• _REQUIRED WORK_: Continue the passage on AQP4 epitope peptides and NMOSD patient serum, picking up after its last sentence.

• _QUOTED PASSAGE_:
= = =

There are three AQP4 extracellular epitopes (Loop A, Loop C, and Loop E) and three intracellular epitopes (N terminal, Loop B, and C terminal) [11,15]. The extracellular epitope-targeting antibodies have high NMOSD specificity; within them, the antibodies against Loop C have the strongest sensitivity toward NMOSD [11,16,17]. Interrupting the binding between AQP4-IgG and the AQP4 extracellular epitopes has been hypothesized to protect astrocytes against the immune attack from AQP4-IgG. In animal models, non-complement active antibodies or synthesized drugs can block AQP4 and reduce the cytotoxicity of AQP4-IgG [14,18,19,20,21]. Therefore, we hypothesized that the antigen specificity of AQP4-IgG plays an important role in NMOSD pathology; neutralizing the specific AQP4-IgG may protect astrocytes in NMOSD.

In this study, we synthesized three epitope peptides that have been proven to capture AQP4-IgG from patient serum [11]. Then, these peptides were mixed with serum from AQP4-IgG-seropositive patients. The AQP4-IgG concentration was significantly reduced after incubation with the mimotope peptides when examined with enzyme-linked immunosorbent assay (ELISA) and CBA. In primary astrocyte culture, both the Loop A and Loop C, but not Loop E mimotope, significantly reduced the complement-related cytotoxicity of NMOSD patient serum. In addition, the Loop A and Loop C mimotopes significantly reduced the binding of IgG from patient serum to spinal cord tissue. Moreover, in a behavior test, the Loop C peptide also reversed the motor function impairment and the spinal cord damage induced by the intrathecal injection of NMOSD patient serum. Our in vivo data first demonstrated that the Loop C extracellular epitope of AQP4 is the target of the immune attack in NMOSD pathology. Due to concerns about the druggability and compliance of peptides, we studied the astrocyte protection effect of a natural compound derivative ACT001, which could cross the blood–brain barrier efficiently and produce anti-tumor responses in the central nervous system [22,23]. ACT001 is a water-soluble compound with a stable half-life in plasma, thus making it an attractive candidate for further investigation as a therapeutic in idiopathic pulmonary fibrosis [24]. We revealed that ACT001 could reduce the cytotoxicity of AQP4-IgG in vivo and in vitro, and the treatment effect of NMOSD was not weaker than the first-line drug. In summary, an astrocyte-protection strategy might be a promising therapy for NMOSD and requires further study.

2. Results

2.1. AQP4 Extracellular Epitope Peptides Reduced the Detectable AQP4-IgG Concentration in NMOSD Patient Serum

Serum samples from 20 AQP4-IgG-seropositive patients were used in this study. AQP4 extracellular epitope peptides were dissolved at 1 mg/mL. Peptide solutions (Loop A:C:E at 1:1:1, or Loop A, Loop C, or Loop E alone) were then mixed with patient serum at a ratio of 1:10 and incubated at 4 °C for 1 h. BSA was used as a negative control. The AQP4-IgG concentration was measured using the aquaporin-4 (AQP4) autoantibody ELISA Kit (RSR Limited, Cardiff, UK). The mixture of Loop A + C + E mimotope peptides significantly reduced the AQP4-IgG concentration detected by ELISA (Figure 1A). When used alone, all three epitope peptides, especially the Loop A and Loop C peptides, significantly reduced the detectable AQP4-IgG concentration (Figure 1A).

= = =

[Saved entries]
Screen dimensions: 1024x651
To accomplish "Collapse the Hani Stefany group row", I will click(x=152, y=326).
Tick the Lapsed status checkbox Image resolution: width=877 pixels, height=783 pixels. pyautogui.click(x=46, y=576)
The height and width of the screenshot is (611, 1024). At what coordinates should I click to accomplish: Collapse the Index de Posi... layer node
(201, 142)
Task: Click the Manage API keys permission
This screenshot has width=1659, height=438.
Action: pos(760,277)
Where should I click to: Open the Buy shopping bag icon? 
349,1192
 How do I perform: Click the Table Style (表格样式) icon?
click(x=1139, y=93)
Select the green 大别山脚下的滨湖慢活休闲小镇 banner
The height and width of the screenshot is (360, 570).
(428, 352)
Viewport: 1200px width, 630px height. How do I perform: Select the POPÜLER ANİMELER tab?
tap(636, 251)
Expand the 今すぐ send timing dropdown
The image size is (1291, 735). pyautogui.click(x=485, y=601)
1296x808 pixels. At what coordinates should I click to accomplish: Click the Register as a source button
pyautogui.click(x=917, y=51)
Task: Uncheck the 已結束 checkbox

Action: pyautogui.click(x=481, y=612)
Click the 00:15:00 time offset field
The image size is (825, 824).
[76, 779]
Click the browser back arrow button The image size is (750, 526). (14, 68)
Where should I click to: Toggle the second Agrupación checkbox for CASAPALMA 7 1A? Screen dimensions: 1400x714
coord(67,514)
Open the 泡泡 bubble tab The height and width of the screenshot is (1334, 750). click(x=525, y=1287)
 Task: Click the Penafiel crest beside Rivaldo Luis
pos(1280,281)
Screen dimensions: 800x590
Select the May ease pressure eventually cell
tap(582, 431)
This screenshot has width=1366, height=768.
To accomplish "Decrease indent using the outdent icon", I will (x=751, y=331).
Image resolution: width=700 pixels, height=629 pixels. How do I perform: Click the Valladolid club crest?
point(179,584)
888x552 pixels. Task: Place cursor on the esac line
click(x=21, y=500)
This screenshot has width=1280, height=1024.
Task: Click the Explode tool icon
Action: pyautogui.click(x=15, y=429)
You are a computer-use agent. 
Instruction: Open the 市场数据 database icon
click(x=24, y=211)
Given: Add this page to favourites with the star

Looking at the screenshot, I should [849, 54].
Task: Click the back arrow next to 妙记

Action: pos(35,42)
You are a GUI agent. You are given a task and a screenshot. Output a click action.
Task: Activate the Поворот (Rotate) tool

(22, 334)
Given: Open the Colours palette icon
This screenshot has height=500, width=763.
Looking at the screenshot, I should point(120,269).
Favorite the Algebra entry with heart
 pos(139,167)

= = =

• _REPLY_:
To further confirm that the epitope peptides could neutralize AQP4-IgG, we detected the AQP4-IgG at a 1:100-titration in the 20 serum samples after incubation with different peptide solutions (Loop A + C + E or Loop A, Loop C, and Loop E alone). Consistent with the ELISA results, the AQP4-IgG-positive reactions disappeared in samples that previously had a positive reaction after incubation with epitope peptides (except Loop E alone, which did not completely eliminate the positive reaction) (Figure 1B).

Our data demonstrated that AQP4 extracellular mimotope peptides could be recognized by AQP4-IgG, and that the binding of epitope peptides neutralized AQP4-IgG in patient serum. Therefore, we hypothesized that such mimotope peptides could interrupt the binding of AQP4-IgG to astrocytes, thus protecting the cells against complement-dependent cytotoxicity.

2.2. Synthesized Epitope Peptides Reduced the Cytotoxicity of NMOSD Patient Serum on Cultured Astrocytes

Individual samples from seropositive AQP4-IgG patients plus active human complement produced a significantly lower lethal concentration 50 than that from healthy controls (Figure 1C,

Table 1. AQP4 mimotope peptides reduced the complement-dependent cytotoxicity produced by AQP4-IgG from patient serum.

	LC50%	R2	p
Healthy control	3.602 ng/mL ± 0.1653	0.9555
AQP4-IgG + Complement	0.396 ng/mL ± 0.056	0.9638	***
AQP4-IgG + Complement + Loop A + C + E	3.052 ng/mL ± 0.1128	0.9512	###
AQP4-IgG + Complement + Loop A	1.253 ng/mL ± 0.1781	0.9019	*,###
AQP4-IgG + Complement + Loop C	1.450 ng/mL ± 0.1879	0.8902	*,###
AQP4-IgG + Complement + Loop E	0.5903 ng/mL ± 0.8902	0.8801	***

* and *** represent p < 0.05 and p < 0.001, respectively, when compared with the healthy control group. ### represents p < 0.001, when compared with the AQP4-IgG + Complement group.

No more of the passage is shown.